===== PROVIDED TEXT

Western Australian soccer clubs will compete in 2016 for the Football West State Cup, known for sponsorship reasons as the Cool Ridge Cup. Clubs entered from the National Premier Leagues WA, the two divisions of the State League, a limited number of teams from various divisions of the 2016 Amateur League competition, and from regional teams from the South West, Goldfields, Great Southern and Midwest regions.

This knockout competition was won by Floreat Athena, their sixth title.

The competition also served as the Western Australian Preliminary Rounds for the 2016 FFA Cup. The two finalists  – Cockburn City and Floreat Athena – qualified for the final rounds, entering at the Round of 32.

Schedule

A total of 65 teams took part in the competition, from Perth-based and regional-based competitions.

First round
The round numbers conform to a common format throughout the 2016 FFA Cup preliminary rounds. A total of 18 teams took part in this stage of the competition, from lower divisions of the Amateur League, and from regional teams entering from the South West and Midwest regions. Matches in this round were played on 27–28 February.

Second round
A total of 22 teams took part in this stage of the competition, from the Amateur League Premier Division (11 teams), from regional teams entering from the Goldfields and Great Southern regions, and the winners from the previous round. Matches in this round were completed by 13 March 2016.

Notes:
 † = After Extra Time

Third round
A total of 34 teams took part in this stage of the competition. New teams that enter at this round were from Football West State League Division 1 (12 teams) and Football West State League Division 2 (11 teams). Matches in this round were played by 20 March 2016.

==========
===== RECORDS SHOWN

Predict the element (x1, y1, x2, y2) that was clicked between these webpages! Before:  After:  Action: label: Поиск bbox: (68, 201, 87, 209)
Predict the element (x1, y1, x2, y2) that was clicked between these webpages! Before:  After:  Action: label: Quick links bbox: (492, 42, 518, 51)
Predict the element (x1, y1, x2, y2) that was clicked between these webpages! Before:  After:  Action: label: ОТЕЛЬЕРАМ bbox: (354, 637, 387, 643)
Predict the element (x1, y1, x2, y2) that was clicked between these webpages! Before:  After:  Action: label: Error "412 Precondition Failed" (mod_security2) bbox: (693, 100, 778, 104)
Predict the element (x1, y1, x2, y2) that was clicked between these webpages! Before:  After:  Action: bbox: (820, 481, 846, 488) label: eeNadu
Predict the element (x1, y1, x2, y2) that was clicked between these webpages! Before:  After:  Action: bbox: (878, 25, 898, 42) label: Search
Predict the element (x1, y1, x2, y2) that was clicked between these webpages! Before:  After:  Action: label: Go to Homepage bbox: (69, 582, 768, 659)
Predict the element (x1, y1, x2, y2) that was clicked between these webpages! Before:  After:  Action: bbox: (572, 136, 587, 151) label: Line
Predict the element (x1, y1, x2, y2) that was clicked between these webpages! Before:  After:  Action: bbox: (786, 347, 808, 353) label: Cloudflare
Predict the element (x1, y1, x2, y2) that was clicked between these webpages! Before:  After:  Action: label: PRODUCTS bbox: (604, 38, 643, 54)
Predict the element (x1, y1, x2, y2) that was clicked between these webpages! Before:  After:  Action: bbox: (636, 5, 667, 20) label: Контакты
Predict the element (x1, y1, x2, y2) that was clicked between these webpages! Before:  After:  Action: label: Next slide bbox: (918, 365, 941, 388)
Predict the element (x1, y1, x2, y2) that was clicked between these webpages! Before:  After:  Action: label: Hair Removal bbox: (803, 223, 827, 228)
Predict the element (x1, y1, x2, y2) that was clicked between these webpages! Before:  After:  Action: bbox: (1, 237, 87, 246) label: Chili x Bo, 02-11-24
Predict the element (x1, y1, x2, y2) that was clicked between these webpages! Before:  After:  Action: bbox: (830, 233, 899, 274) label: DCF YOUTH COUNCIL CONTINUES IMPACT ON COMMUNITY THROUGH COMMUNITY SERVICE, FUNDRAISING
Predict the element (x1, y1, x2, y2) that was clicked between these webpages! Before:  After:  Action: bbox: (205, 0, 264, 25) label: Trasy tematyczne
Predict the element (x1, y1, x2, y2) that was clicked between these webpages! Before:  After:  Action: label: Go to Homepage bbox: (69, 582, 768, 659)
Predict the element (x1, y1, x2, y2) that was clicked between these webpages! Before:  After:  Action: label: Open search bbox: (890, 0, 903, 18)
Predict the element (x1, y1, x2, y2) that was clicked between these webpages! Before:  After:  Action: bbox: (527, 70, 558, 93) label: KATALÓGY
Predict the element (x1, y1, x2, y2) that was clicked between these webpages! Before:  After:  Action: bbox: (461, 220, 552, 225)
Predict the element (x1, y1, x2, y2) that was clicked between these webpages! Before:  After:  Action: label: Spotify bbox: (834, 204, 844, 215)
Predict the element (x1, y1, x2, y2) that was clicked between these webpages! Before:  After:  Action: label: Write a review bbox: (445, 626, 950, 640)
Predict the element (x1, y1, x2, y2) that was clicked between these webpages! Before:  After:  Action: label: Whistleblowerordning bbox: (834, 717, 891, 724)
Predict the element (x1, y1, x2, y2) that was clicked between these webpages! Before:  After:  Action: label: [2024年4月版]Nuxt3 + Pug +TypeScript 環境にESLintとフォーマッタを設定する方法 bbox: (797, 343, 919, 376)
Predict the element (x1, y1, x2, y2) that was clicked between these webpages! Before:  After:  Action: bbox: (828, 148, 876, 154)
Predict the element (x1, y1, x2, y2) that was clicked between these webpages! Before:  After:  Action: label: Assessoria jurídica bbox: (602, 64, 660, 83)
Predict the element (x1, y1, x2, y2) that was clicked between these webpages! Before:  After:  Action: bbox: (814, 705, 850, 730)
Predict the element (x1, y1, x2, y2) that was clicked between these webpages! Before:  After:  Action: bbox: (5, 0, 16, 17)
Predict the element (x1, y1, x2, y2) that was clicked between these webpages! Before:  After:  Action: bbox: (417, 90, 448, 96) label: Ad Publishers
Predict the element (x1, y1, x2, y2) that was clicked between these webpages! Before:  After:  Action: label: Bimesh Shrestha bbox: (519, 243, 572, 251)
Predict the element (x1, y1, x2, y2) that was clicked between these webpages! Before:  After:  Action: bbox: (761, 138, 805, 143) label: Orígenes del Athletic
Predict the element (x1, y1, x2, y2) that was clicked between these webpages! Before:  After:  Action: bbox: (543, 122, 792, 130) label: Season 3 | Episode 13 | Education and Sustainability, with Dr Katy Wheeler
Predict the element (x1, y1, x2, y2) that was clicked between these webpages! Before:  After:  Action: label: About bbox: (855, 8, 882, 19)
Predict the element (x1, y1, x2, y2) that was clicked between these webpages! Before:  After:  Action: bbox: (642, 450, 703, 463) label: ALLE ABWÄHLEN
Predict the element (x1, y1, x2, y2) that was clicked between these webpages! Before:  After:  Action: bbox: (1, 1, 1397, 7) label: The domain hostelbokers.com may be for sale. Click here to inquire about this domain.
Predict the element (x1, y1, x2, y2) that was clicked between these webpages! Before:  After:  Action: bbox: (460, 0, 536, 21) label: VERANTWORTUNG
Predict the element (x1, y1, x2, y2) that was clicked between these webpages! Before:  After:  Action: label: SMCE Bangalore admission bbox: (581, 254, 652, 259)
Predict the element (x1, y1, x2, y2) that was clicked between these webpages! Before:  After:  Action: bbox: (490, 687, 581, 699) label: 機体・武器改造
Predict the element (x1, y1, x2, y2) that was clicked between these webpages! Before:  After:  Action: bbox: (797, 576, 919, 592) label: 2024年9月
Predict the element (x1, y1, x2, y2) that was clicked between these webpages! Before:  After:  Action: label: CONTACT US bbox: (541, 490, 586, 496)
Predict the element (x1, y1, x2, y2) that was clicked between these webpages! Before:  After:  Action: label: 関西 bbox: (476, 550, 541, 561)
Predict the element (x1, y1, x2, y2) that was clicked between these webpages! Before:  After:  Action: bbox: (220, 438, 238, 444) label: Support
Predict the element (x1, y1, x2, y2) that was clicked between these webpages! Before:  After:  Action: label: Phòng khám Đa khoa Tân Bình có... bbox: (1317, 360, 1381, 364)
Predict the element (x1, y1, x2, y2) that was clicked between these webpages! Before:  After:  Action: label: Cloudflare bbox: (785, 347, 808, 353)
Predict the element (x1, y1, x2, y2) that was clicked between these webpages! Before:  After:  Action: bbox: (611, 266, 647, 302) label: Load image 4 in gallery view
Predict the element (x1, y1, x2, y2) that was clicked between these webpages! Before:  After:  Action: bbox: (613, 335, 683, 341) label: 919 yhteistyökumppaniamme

==========

| WHAT IS REQUIRED |
Please say which club won the knockout competition described in the text on the 2016 Football West State Cup, and which title this was for that club.

| SOLUTION FOR THIS TASK |
Floreat Athena won it, their sixth title.